GIVEN RECORDS Block Start

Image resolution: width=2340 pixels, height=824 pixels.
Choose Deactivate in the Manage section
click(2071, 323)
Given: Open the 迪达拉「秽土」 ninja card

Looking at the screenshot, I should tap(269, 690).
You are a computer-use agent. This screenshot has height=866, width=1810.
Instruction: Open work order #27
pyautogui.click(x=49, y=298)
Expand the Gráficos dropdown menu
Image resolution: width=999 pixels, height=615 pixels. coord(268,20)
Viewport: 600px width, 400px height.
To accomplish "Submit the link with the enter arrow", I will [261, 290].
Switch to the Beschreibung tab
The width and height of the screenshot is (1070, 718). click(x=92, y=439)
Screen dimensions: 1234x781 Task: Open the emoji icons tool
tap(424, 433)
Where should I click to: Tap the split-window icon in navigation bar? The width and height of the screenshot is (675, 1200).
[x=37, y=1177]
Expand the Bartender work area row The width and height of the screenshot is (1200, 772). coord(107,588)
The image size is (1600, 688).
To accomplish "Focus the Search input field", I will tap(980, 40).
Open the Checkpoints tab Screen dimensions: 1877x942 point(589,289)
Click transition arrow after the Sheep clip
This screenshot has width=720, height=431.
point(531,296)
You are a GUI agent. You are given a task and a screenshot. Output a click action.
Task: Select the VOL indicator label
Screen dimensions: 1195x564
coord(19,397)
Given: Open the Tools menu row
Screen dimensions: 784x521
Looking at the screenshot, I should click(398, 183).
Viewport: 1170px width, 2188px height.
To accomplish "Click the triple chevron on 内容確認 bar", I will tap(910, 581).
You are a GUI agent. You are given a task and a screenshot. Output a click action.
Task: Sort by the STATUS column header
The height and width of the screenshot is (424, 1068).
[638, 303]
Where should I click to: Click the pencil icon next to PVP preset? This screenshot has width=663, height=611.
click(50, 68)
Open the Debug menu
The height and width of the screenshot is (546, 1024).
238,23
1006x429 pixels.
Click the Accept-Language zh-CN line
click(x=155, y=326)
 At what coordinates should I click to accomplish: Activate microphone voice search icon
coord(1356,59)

GIVEN RECORDS Block End

▸ YOUR INSTRUCTIONS
All lines in the preceding records that hold the word "will" need to be copied.

▸ RESPONSE
To accomplish "Submit the link with the enter arrow", I will [261, 290].
To accomplish "Focus the Search input field", I will tap(980, 40).
To accomplish "Click the triple chevron on 内容確認 bar", I will tap(910, 581).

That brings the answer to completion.